Manage Connection Pooling in multi-tenant web app with Spring, Hibernate and C3P0

Question

I'm trying to setup a multi-tenant web application, with (ideally) possibility for both Database-separated and Schema-separated approach at the same time. Although I'm going to start with Schema separation. We're currently using:

Spring 4.0.0
Hibernate 4.2.8
Hibernate-c3p0 4.2.8 (which uses c3p0-0.9.2.1)
and PostgreSQL 9.3 (which I doubt it really matters for the overall architecture)

Mostly I followed this thread (because of the solution for @Transactional). But I'm kinda lost in implementing MultiTenantContextConnectionProvider. There is also this similar question asked here on SO, but there are some aspects that I can't figure out:

1) What happens to Connection Pooling? I mean, is it managed by Spring or Hibernate? I guess with ConnectionProviderBuilder - or as suggested - any of its implementation, Hibernate is the guy who manages it.
2) Is it a good approach that Spring does not manage Connection Pooling? or Is it even possible that Spring does manage it?
3) Is this the right path for future implementing of both Database and Schema separation?
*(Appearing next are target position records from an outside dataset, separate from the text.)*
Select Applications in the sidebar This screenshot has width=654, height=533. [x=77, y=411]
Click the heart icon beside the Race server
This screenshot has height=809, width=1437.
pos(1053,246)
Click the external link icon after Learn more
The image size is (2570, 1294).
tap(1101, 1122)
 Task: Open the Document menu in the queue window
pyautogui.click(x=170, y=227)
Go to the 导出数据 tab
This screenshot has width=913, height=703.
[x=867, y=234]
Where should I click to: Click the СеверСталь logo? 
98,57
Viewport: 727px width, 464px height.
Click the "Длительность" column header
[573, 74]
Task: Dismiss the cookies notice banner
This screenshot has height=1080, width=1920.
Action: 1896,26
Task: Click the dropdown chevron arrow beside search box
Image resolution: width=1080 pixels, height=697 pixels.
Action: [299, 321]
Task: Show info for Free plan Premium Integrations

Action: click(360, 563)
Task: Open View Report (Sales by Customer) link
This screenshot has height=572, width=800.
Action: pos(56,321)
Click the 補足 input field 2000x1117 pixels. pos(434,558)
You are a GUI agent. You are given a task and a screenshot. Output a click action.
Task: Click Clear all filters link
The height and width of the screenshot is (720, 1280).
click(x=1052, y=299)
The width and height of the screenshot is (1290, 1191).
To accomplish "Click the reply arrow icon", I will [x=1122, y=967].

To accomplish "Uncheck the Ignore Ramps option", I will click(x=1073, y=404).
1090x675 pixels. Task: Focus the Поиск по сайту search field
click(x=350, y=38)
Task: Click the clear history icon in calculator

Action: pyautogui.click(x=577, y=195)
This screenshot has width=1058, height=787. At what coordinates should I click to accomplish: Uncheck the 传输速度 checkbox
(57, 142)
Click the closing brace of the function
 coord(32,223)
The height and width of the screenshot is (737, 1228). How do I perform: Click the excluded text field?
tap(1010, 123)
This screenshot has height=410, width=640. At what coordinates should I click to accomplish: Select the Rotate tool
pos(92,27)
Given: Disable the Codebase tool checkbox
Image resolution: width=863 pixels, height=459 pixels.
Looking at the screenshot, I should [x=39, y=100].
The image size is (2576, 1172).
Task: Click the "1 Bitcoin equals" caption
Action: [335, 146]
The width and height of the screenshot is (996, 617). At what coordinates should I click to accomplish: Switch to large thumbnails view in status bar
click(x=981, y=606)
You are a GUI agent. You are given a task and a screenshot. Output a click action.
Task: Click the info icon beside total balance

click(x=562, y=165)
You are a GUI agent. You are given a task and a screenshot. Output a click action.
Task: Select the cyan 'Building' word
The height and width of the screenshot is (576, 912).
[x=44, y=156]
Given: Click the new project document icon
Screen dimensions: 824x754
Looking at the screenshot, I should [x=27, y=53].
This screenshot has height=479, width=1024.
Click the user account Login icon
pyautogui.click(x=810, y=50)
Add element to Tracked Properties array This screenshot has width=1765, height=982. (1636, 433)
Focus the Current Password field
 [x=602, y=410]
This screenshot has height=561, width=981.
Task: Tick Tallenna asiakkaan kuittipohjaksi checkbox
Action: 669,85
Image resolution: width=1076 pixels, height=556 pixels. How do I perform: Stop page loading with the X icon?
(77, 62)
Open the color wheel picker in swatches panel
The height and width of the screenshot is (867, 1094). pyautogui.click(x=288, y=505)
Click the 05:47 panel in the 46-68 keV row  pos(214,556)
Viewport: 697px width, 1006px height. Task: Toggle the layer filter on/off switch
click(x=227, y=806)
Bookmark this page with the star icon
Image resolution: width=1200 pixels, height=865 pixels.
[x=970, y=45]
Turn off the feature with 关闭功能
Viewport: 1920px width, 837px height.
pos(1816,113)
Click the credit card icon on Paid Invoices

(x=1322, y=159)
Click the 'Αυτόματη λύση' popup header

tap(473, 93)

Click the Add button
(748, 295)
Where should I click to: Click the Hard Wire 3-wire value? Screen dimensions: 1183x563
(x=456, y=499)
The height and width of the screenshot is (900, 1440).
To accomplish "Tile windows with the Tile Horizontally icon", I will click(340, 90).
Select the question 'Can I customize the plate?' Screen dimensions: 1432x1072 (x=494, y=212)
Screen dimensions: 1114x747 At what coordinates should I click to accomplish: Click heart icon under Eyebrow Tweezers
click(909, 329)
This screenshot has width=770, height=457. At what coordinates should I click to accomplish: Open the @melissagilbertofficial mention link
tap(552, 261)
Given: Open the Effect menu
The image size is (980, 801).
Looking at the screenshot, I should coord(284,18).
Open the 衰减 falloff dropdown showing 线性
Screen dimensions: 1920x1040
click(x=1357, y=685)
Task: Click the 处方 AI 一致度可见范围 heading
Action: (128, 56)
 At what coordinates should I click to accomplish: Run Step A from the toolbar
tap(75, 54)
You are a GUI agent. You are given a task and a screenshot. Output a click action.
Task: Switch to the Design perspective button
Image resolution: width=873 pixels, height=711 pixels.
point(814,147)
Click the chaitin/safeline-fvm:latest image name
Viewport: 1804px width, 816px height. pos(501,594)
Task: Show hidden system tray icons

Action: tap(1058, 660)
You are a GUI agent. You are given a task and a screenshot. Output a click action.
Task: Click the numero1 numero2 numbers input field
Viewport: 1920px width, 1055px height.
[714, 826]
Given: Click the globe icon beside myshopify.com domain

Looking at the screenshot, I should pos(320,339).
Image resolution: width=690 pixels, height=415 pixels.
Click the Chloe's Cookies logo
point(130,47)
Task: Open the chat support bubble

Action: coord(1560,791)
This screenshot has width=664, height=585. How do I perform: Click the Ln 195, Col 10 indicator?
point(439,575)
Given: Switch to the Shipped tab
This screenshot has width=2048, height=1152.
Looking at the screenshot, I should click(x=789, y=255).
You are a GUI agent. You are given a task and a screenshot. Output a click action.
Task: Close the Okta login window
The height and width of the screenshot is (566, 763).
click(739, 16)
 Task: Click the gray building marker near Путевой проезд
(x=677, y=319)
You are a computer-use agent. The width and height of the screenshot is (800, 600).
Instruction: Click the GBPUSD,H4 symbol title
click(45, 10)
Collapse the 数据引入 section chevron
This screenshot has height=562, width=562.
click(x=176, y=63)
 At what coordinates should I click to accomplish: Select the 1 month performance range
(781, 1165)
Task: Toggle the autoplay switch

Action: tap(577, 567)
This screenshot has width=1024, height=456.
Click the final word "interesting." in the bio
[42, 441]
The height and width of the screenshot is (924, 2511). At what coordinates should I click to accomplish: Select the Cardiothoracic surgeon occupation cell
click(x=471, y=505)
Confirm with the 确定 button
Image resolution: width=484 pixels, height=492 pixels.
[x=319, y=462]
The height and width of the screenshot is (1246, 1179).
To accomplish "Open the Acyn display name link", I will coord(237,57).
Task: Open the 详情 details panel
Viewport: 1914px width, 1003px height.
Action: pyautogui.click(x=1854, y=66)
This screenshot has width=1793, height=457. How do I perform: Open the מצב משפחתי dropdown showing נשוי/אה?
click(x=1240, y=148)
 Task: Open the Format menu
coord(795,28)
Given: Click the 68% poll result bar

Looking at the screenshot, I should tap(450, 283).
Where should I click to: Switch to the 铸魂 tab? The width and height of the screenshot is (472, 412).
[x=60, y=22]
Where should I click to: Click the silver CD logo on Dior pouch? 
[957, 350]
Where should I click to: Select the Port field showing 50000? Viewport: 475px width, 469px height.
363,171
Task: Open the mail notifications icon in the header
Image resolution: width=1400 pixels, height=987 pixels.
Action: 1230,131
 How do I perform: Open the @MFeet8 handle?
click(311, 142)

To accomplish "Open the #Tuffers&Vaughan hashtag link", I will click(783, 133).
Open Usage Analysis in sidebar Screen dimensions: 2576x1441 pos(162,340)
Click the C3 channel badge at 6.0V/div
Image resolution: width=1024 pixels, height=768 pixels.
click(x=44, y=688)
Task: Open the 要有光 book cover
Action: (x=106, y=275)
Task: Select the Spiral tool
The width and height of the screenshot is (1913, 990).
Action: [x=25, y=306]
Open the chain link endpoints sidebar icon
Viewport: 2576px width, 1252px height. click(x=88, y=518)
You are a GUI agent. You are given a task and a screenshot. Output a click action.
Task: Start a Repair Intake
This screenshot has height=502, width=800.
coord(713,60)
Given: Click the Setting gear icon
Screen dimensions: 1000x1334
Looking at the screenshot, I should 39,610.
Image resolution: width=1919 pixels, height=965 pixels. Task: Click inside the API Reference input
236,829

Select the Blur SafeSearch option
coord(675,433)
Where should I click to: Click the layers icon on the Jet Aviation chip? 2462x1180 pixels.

Any comments or descriptions are totally appreciated.

application-context.xml

<beans>
    ...
    <bean id="dataSource" class="org.springframework.jdbc.datasource.LazyConnectionDataSourceProxy">
        <property name="targetDataSource" ref="c3p0DataSource" />
    </bean>

    <bean id="c3p0DataSource" class="com.mchange.v2.c3p0.ComboPooledDataSource" destroy-method="close">
        <property name="driverClass" value="org.postgresql.Driver" />
        ... other C3P0 related config
    </bean>

    <bean id="sessionFactory" class="org.springframework.orm.hibernate4.LocalSessionFactoryBean">
        <property name="packagesToScan" value="com.webapp.domain.model" />

        <property name="hibernateProperties">
            <props>
                <prop key="hibernate.dialect">org.hibernate.dialect.PostgreSQLDialect</prop>
                <prop key="hibernate.default_schema">public</prop>

                <prop key="hibernate.multiTenancy">SCHEMA</prop>
                <prop key="hibernate.tenant_identifier_resolver">com.webapp.persistence.utility.CurrentTenantContextIdentifierResolver</prop>
                <prop key="hibernate.multi_tenant_connection_provider">com.webapp.persistence.utility.MultiTenantContextConnectionProvider</prop>
            </props>
        </property>
    </bean>

    <bean id="transactionManager" class="org.springframework.orm.hibernate4.HibernateTransactionManager">
        <property name="autodetectDataSource" value="false" />
        <property name="sessionFactory" ref="sessionFactory" />
    </bean>

   ...
</beans>

CurrentTenantContextIdentifierResolver.java

public class CurrentTenantContextIdentifierResolver implements CurrentTenantIdentifierResolver {
    @Override
    public String resolveCurrentTenantIdentifier() {
        return CurrentTenantIdentifier;  // e.g.: public, tid130, tid456, ...
    }

    @Override
    public boolean validateExistingCurrentSessions() {
        return true;
    }
}

MultiTenantContextConnectionProvider.java

public class MultiTenantContextConnectionProvider extends AbstractMultiTenantConnectionProvider {
    // Do I need this and its configuratrion?
    //private C3P0ConnectionProvider connectionProvider = null;

    @Override
    public ConnectionProvider getAnyConnectionProvider() {
        // the main question is here.
    }

    @Override
    public ConnectionProvider selectConnectionProvider(String tenantIdentifier) {
        // and of course here.
    }
}

Edit

Regarding the answer of @ben75:

This is a new implementation of MultiTenantContextConnectionProvider. It no longer extends AbstractMultiTenantConnectionProvider. It rather implements MultiTenantConnectionProvider, to be able to return [Connection][4] instead of [ConnectionProvider][5]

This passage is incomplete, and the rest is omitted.